RECORD DROP IN HOME PRICES AND PLUNGE IN CONSUMER CONFIDENCE SINK STOCKS -- HOMEBUILDERS, FINANCIALS, AND SMALL CAPS LEAD DECLINE -- BOND YIELDS FALL AS VOLATILITY AND THE YEN JUMP
FINANCIALS AND SMALL CAPS FALL THE HARDEST... Tonight's message is largely a repeat of the message I sent this morning. Except that things got even worse as the day wore on. I wrote last week that one of the ways to tell if the market rebound had any staying power was to watch financials and small caps. I pointed out that the Financials SPDR (XLF) and the Russell 2000 Small Cap Index needed to clear their August highs to lend support to the market. Failure to do so would be a negative sign. Chart 1 shows the XLF gapping down today after failing a recent test of its August high and its 50-day moving average. Although volume was light, it picked up a bit on today's price drop. Chart 2 shows the Russell 2000 iShares (IWM) also gapping down today on rising volume after failing a test of its August high and its 200-day moving average.
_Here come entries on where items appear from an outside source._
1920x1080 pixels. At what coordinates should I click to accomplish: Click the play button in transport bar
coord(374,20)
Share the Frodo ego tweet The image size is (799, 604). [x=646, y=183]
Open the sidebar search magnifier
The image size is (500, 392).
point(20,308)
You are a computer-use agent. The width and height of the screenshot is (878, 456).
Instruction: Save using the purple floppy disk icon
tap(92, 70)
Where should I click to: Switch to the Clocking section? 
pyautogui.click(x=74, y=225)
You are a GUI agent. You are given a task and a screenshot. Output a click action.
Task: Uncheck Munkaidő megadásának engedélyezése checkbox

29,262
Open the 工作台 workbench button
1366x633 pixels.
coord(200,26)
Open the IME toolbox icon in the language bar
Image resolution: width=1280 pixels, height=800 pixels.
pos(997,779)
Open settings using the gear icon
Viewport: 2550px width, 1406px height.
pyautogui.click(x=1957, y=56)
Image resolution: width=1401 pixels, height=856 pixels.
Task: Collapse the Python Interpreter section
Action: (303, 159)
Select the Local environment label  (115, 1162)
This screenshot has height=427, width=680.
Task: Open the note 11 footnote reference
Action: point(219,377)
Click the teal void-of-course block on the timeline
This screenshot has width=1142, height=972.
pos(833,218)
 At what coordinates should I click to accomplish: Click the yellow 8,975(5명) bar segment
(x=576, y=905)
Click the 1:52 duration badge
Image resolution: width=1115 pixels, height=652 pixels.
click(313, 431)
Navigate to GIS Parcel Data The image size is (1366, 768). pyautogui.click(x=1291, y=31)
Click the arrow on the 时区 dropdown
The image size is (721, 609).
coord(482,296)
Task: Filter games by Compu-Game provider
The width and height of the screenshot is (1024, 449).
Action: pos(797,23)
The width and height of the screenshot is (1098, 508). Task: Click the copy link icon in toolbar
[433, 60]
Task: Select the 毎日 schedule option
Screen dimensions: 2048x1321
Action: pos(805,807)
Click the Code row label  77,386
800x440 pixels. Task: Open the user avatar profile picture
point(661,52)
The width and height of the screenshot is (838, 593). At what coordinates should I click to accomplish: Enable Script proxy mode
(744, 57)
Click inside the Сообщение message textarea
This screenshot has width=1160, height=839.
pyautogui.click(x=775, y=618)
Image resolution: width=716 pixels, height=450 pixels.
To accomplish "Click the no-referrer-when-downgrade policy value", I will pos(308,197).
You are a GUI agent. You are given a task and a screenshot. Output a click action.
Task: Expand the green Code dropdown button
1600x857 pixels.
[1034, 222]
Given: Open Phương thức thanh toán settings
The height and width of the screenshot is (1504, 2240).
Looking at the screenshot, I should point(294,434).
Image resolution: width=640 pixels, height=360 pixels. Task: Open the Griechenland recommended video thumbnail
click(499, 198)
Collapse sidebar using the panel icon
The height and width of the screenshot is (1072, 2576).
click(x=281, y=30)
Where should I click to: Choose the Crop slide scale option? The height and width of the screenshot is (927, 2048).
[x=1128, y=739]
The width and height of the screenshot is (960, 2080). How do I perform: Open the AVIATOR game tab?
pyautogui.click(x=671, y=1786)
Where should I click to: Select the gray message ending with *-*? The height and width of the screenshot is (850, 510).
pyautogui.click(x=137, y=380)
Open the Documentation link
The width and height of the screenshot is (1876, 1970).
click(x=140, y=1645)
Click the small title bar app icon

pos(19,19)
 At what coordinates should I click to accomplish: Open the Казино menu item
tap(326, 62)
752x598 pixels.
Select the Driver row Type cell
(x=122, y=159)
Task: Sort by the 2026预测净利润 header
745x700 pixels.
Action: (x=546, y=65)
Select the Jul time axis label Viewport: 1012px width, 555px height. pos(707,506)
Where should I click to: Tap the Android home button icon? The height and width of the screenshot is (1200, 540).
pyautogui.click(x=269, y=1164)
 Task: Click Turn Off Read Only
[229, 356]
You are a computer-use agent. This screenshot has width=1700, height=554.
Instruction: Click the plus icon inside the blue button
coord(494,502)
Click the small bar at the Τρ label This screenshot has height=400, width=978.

The fact that those two groups led the market lower strongly suggests that the market rally has come to an end. News of a record second quarter drop in home prices pushed homebuilders into a 4% loss for the day. Other big losers were basic materials, transports, and cyclical stocks. The smallest losses were seen in the defensive consumer staples, healthcare, and utilities. The fact that consumer confidence fell the most in nearly two years didn't help. Nor did the fact that bond yields continued to drop, while the Japanese Yen and the VIX jumped.

Chart 1

Chart 2
BUYING BONDS, VOLATILITY, AND THE YEN ... I wrote last week that the inability of bond yields to turn up called into question the staying power of the stock market rally. After today, things look even worse. Chart 3 shows the 10-Year T-Note Yield falling to the lowest level since March. That means that investors were buying bonds in a flight to safety from stocks. [T-Bill rates also fell today for the first time in a week]. While bond prices were rising, so was volatility. Chart 4 shows the Volatility (VIX) Index bouncing sharply (+16%) off chart support around the 20 level. A rising VIX means lower stock prices. The Japanese yen also gained more than 1% today. Chart 5 shows the Japanese Yen ETF (FXY) gaining more than 1%. A rising yen puts pressure on the carry trade and is a negative factor for global stock markets.

Chart 3

Chart 4

Chart 5
NYSE COMPOSITE FALLS BELOW 200-DAY LINE ... In this morning's message, I warned that the S&P 500 and the NYSE Composite Index were in danger of falling back below their 200-day moving average. Chart 6 shows the NYSE Composite Index doing just that (as did the S&P 500). I also warned that any pick-up in volume would be an additional negative sign. Unfortunately, trading activity on the big board did pick up today (although still relatively light). Big Board decliners beat gainers by a 5 to 1 margin (3 to 1 on the Nasdaq). All things considered, I think it's safe to assume that the short-term rally attempt has run its course and that a retest of the August lows now appears more likely.